◆ **Work required**: Starting from the line in which "Task: Open the Смарт кодек dropdown" appears, set down each line exactly through the end of the listing, and nothing else. Leave out pictures.

*** Opening of Supplied entries ***

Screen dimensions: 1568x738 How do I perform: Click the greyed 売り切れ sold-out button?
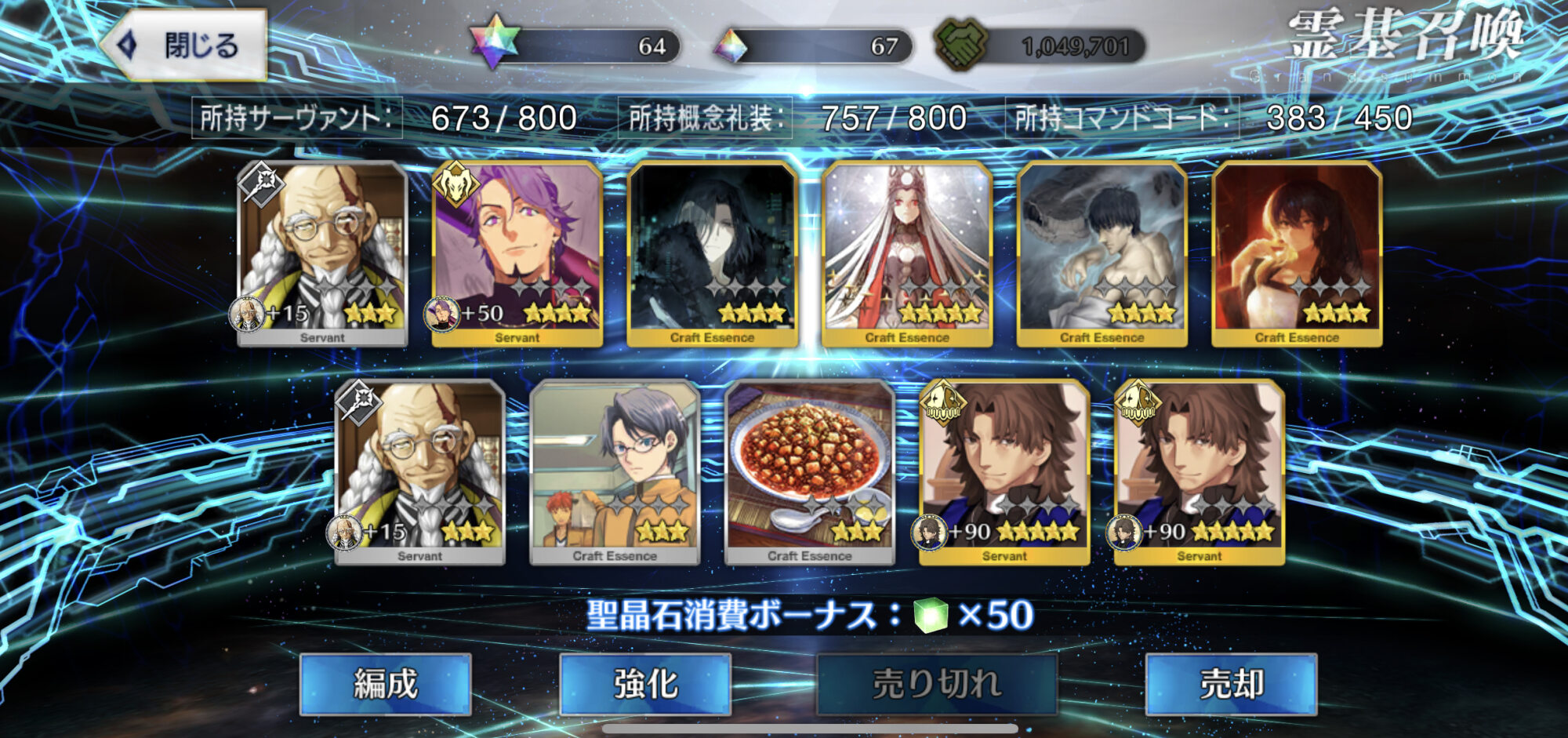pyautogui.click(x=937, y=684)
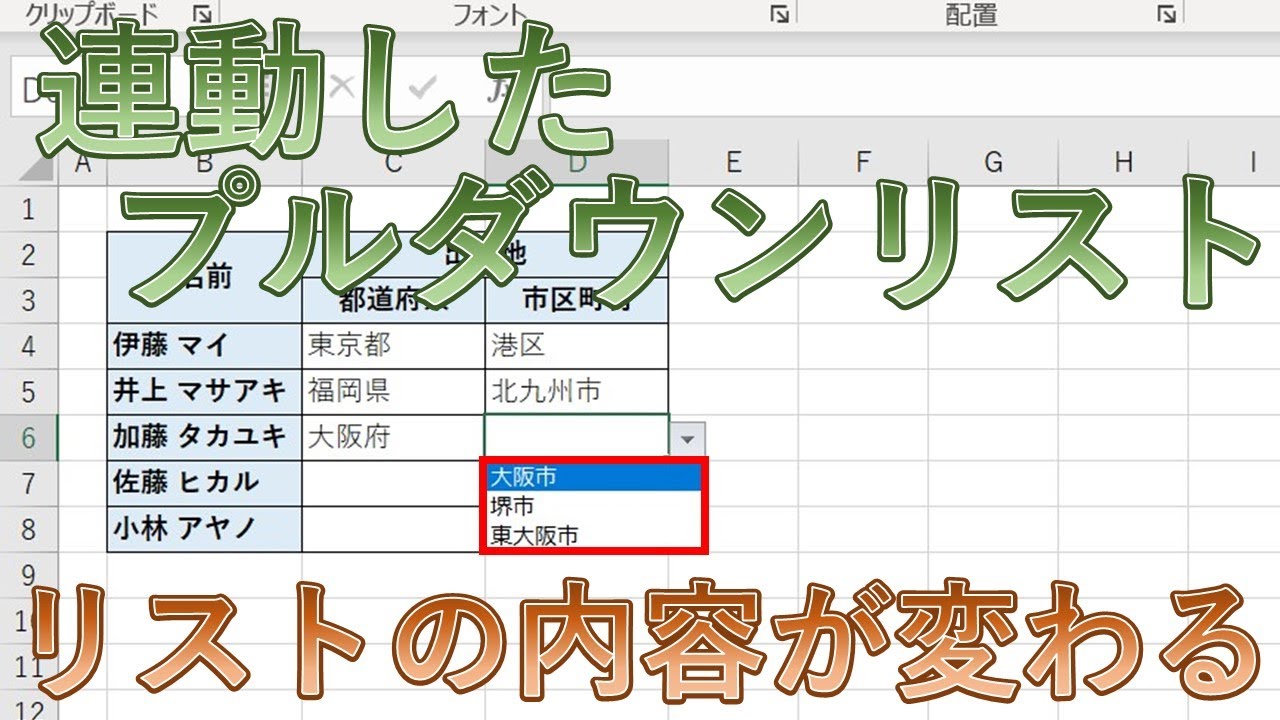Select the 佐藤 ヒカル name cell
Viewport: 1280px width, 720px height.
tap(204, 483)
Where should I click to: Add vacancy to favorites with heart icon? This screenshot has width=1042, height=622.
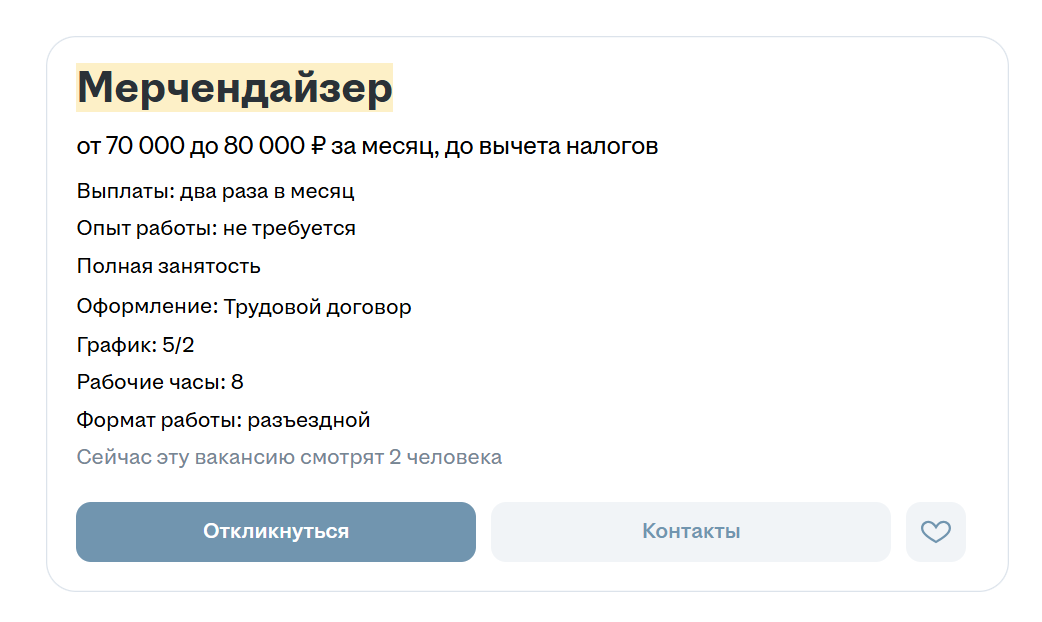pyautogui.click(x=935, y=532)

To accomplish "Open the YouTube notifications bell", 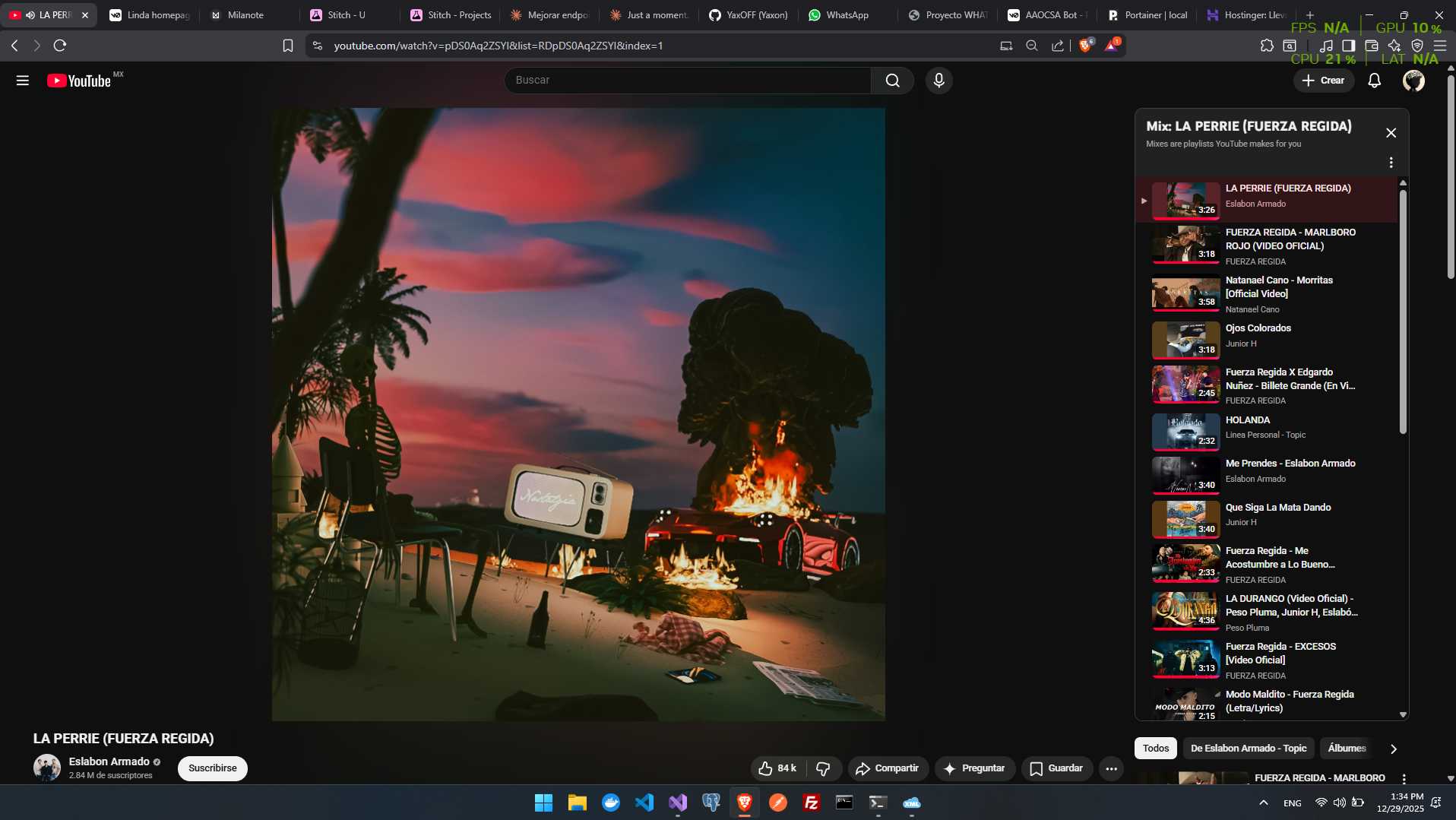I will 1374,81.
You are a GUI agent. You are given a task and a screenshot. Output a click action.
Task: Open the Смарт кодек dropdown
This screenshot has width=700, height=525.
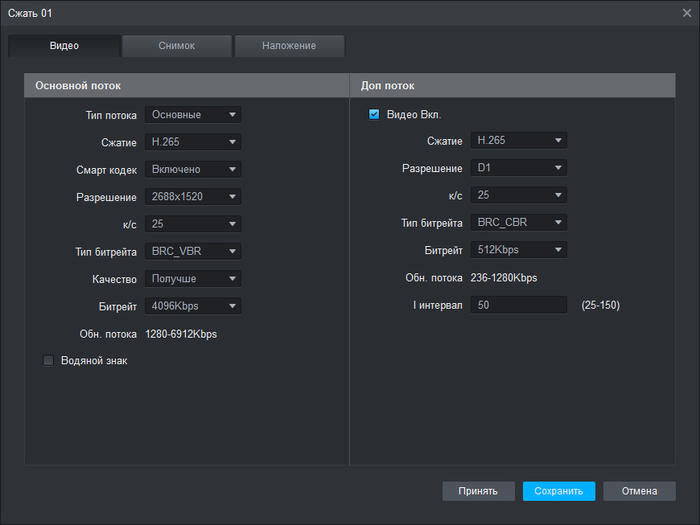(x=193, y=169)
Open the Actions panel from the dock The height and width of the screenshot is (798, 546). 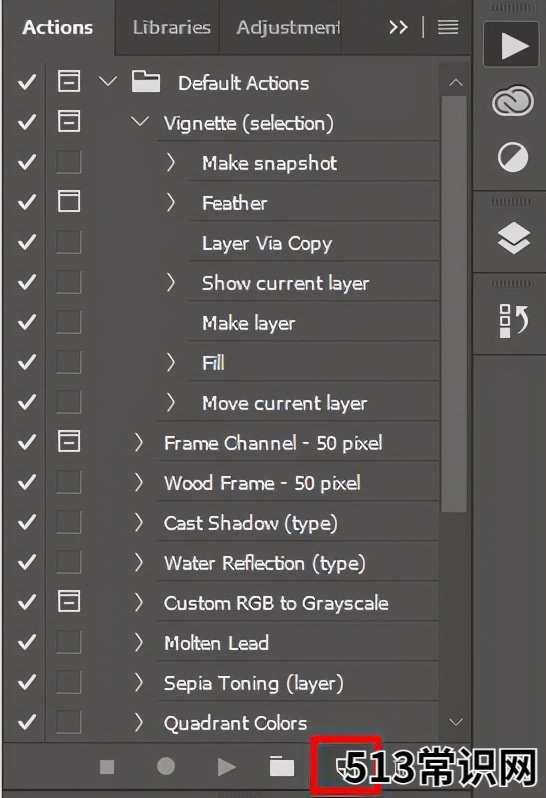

*** Close of Supplied entries ***

◆ **Result**:
Task: Open the Смарт кодек dropdown
This screenshot has width=700, height=525.
(x=193, y=169)
Open the Actions panel from the dock The height and width of the screenshot is (798, 546). 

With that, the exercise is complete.